Пневматический пистолетик, фляжечка, хитроумный американский дырокол, ювелирно отработанная шпаргалка – в какие только игрушки не пытаются – понапрасну, без толку – играть у Битова взрослые люди! Любопытно, что эта игривость к концу жизни еще и возрастает. «Чти отца своего и мать свою». Какое там! Герой Битова не чтит, а жалеет. Ему стыдно, что он, в силу собственной разболтанной неприкаянности, оставляет их без духовной опеки, без педагогического присмотра…
Незрелость взрослых понята Битовым как нецельность, как расколотость существования. Человеку, лавирующему между служебным уроком и забавой, не на чем установить личность, неоткуда приобрести ответственные связи с прошлым и будущим. Цельность немыслима без цели, но она же немыслима без органической жизненности. Конфликт первого со вторым – явление ненормальное, и опасное: когда цель в обличье «деловой идеи» бесцеремонно взламывает жизнь, целостный человеческий образ раскалывается на целеустремленного мертвеца и живого… не то чтобы «бездельника», а «бесцельника». Эти два типа возможной ущербности не слишком драматически, с шутливым юмором, но тем не менее многозначительно противопоставлены друг другу в ранней битовской повести-эссе «Путешествие к другу детства».

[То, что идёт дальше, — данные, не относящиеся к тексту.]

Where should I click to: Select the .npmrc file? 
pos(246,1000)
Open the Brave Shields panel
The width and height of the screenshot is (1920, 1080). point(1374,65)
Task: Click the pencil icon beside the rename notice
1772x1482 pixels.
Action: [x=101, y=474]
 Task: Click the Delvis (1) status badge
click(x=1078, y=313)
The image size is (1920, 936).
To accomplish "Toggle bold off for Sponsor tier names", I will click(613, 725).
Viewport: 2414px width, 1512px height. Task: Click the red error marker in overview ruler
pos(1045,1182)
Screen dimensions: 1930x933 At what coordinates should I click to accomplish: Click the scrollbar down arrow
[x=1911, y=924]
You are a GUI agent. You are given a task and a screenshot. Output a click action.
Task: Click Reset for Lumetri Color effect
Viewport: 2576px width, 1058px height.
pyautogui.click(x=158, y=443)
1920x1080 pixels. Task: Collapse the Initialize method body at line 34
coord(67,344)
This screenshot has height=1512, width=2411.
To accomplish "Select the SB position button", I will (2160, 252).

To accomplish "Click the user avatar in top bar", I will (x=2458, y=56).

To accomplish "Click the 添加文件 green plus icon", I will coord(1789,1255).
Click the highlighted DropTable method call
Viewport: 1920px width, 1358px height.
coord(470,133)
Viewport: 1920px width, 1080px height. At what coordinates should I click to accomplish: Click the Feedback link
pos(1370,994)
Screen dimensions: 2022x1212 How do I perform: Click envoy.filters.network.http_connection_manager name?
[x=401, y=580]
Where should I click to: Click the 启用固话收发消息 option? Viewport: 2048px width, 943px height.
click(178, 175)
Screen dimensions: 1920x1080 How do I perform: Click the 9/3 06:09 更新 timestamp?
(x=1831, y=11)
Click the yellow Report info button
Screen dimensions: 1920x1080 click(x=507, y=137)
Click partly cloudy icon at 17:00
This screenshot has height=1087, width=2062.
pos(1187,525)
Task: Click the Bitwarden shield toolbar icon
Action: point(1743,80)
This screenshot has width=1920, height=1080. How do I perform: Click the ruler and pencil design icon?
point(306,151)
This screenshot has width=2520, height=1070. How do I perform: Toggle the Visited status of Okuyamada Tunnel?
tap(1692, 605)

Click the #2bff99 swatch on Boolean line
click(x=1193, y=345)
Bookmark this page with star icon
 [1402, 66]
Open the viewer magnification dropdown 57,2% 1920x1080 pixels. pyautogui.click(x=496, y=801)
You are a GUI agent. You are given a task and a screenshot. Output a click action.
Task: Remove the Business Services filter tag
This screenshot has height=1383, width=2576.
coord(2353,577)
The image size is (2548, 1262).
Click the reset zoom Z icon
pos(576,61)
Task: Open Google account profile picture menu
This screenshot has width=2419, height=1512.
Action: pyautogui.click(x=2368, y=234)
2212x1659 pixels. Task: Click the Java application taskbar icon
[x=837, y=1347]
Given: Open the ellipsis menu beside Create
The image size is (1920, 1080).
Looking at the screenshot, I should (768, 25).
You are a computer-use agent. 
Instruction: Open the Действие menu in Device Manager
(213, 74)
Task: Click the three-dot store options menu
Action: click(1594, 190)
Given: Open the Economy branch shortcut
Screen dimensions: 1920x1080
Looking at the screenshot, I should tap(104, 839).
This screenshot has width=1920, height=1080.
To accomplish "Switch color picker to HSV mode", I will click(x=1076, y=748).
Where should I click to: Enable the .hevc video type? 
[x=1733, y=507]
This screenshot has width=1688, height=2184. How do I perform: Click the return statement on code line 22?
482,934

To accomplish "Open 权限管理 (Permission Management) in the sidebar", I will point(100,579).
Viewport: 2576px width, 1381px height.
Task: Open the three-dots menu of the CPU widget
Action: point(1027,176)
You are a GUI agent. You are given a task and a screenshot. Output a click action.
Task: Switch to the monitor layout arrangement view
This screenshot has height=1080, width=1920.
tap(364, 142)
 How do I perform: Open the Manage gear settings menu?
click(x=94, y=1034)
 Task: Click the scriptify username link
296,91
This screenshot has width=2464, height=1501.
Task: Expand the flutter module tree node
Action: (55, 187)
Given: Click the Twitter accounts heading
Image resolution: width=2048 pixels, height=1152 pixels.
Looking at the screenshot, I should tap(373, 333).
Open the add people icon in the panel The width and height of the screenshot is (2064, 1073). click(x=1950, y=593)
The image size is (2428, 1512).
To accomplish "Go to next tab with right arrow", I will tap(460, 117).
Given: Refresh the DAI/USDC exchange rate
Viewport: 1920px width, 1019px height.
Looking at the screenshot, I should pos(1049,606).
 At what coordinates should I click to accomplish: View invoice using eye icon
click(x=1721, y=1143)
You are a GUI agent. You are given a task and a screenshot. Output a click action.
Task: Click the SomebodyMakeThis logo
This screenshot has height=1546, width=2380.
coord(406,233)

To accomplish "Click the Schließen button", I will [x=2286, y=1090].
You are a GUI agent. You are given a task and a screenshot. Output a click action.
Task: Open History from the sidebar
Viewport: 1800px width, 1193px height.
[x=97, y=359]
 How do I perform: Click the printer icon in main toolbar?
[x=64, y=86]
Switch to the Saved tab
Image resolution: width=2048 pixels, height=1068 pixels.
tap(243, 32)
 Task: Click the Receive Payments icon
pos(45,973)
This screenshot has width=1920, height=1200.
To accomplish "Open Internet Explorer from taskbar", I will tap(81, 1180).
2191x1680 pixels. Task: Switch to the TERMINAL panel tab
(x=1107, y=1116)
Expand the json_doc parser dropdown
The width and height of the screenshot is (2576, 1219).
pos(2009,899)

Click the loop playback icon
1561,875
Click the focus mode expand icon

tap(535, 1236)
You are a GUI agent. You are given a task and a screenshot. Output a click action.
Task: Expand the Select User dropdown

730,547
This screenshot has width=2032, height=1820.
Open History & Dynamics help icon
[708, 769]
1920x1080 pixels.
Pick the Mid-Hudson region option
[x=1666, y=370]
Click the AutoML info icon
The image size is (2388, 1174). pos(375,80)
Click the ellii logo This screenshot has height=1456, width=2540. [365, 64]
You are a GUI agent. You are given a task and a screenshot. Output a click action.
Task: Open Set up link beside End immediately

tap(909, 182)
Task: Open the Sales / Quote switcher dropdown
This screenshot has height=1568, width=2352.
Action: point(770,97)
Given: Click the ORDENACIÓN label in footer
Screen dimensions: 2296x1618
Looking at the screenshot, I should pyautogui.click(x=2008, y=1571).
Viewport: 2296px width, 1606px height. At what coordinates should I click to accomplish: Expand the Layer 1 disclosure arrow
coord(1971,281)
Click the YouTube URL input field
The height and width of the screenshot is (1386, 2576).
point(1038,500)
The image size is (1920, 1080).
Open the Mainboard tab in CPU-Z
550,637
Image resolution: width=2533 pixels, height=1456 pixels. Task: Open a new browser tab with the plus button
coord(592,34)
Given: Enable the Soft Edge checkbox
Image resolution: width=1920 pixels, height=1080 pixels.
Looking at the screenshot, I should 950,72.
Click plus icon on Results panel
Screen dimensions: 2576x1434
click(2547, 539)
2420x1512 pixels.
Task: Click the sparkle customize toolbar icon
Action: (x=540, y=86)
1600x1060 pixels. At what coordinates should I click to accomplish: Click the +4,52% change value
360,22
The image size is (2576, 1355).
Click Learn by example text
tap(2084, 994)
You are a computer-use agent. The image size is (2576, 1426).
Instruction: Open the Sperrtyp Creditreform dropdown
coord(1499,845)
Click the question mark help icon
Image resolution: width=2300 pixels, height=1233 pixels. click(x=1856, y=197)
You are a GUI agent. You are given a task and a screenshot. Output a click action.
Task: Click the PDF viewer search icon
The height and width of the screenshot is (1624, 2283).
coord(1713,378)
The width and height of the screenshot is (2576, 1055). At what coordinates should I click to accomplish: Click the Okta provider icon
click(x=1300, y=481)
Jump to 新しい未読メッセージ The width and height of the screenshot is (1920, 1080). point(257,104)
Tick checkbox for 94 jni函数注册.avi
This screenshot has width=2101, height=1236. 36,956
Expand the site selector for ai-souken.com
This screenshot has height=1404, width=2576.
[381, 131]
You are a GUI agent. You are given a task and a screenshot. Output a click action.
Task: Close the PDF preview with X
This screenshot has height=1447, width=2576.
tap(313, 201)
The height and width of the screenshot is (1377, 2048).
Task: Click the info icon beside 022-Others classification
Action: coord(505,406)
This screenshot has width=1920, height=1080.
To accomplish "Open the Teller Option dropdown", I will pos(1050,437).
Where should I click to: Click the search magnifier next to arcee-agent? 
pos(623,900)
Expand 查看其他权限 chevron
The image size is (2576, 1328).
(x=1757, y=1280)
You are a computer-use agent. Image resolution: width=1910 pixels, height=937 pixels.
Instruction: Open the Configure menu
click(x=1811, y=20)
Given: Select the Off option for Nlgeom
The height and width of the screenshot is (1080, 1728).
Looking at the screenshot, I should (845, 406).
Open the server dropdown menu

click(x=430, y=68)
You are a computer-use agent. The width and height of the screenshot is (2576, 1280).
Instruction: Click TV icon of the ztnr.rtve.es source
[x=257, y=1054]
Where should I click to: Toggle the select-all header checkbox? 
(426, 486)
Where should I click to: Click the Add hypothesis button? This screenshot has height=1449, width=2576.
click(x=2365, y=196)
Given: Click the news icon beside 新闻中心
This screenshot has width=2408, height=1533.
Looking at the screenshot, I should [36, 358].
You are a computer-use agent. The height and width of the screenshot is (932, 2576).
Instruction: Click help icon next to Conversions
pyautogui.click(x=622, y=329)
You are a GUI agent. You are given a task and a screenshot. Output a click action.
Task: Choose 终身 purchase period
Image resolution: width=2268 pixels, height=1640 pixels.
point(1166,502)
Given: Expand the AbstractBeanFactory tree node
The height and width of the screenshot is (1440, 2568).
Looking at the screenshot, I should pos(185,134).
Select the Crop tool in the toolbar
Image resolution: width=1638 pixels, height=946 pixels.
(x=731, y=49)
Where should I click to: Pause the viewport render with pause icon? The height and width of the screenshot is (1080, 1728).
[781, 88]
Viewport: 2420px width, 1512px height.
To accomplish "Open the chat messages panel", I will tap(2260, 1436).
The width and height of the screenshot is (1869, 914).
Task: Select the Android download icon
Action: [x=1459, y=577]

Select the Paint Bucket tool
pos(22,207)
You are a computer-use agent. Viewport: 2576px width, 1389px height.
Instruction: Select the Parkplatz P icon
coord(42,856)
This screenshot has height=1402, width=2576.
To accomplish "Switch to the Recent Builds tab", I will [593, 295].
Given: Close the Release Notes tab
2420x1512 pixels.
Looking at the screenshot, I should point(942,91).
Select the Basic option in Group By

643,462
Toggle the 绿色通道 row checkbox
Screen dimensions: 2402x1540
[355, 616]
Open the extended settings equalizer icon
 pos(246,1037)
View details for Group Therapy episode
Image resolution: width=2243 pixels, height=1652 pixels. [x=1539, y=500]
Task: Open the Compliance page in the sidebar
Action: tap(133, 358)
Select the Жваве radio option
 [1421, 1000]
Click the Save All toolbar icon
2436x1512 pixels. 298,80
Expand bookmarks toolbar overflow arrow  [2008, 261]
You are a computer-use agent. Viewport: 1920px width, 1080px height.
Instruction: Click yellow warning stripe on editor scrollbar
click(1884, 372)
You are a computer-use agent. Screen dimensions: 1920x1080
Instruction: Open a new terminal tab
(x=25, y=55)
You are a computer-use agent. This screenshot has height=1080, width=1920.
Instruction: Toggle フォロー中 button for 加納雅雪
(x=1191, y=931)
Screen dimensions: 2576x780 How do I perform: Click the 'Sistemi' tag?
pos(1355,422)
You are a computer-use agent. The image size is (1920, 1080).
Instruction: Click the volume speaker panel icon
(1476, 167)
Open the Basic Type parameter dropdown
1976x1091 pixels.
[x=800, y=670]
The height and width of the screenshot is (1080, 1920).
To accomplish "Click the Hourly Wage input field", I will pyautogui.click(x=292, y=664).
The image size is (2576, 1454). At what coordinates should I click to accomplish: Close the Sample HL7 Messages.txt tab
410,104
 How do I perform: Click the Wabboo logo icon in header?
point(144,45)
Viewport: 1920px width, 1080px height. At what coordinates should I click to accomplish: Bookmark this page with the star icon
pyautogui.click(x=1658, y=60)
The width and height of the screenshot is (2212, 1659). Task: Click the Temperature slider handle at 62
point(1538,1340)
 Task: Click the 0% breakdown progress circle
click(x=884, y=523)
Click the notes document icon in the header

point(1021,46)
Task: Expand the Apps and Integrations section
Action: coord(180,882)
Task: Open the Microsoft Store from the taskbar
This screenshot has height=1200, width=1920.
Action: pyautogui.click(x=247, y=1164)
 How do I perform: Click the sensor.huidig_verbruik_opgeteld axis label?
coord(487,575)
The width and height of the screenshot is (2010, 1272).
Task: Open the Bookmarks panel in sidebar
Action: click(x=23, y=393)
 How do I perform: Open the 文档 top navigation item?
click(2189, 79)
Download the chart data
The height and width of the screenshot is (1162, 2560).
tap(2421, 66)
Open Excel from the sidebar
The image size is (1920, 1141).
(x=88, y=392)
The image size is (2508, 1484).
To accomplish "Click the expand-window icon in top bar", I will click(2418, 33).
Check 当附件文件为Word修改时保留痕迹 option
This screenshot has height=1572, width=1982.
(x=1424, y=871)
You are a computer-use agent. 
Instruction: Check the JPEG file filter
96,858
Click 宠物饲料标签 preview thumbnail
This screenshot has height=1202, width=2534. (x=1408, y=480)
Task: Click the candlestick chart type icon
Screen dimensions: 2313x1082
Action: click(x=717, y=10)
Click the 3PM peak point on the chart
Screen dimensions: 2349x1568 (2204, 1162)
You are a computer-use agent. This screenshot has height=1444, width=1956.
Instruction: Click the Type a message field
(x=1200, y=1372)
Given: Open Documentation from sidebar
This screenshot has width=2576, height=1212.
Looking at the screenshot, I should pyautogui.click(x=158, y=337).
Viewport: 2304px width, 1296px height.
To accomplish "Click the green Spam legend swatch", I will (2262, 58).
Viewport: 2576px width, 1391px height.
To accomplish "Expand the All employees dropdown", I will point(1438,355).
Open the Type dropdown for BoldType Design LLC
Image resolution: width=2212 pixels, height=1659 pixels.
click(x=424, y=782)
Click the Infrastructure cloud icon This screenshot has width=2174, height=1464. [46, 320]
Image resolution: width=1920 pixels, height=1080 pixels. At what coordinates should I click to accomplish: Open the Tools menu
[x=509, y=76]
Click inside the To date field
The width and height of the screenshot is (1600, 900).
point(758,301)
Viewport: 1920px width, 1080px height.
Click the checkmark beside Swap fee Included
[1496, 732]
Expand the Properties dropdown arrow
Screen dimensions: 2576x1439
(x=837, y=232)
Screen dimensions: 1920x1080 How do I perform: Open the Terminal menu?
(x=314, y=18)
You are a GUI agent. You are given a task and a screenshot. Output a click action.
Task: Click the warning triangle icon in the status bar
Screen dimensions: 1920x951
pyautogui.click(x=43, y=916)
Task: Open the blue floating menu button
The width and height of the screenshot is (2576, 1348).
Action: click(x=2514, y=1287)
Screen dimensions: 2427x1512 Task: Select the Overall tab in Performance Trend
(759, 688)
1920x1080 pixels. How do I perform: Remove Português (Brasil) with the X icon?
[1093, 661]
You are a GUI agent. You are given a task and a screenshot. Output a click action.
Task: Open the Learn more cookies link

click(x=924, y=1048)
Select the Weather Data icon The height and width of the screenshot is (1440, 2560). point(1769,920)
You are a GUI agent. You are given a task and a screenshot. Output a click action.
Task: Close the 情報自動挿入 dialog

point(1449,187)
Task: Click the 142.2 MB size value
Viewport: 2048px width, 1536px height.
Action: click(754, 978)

Один из «друзей» – герой избранного дела, цель – его идол, по пути к ней отсекается все «лишнее», то есть неупорядоченно живое. Его аскетизм, порожденный бешеной жаждой самоутверждения, его патологическое бесстрашие (капли трусости не хватает ему как обаяния) – все в нем неинстинктивно, антиприродно. Его поразительная удачливость связана с неспособностью отвлечься, соблазниться, уклониться, протратиться на второстепенное; им всегда руководит тонкая выгода, возвышенная до безумного геройства. Под ледяными лучами его славы (этот человек – вулканолог, и он профессионально осуществляет себя как бы в горних сферах) корчится, петушится, тревожно ощупывает свою жизнь и душу другой, не слишком удачливый, вечно предпочитающий конечным целям попутные впечатления. Это повествователь, двойник автора. Препарируя «друга детства» и умело выявляя в нем скрытые червоточины, он на самом деле втайне завидует – нет, конечно, не «другу», а тому, суррогатом чего обладает его знаменитый однокашник. Это суррогат цельного смысла, суррогат четкой духовной структуры. Однако повесть робка, в ней как бы даже не предполагается идеальная точка отсчета; из спора между громкой деловитостью одного из «соперников» и оговорчивой, оглядчивой безалаберностью другого никакой истины не может родиться.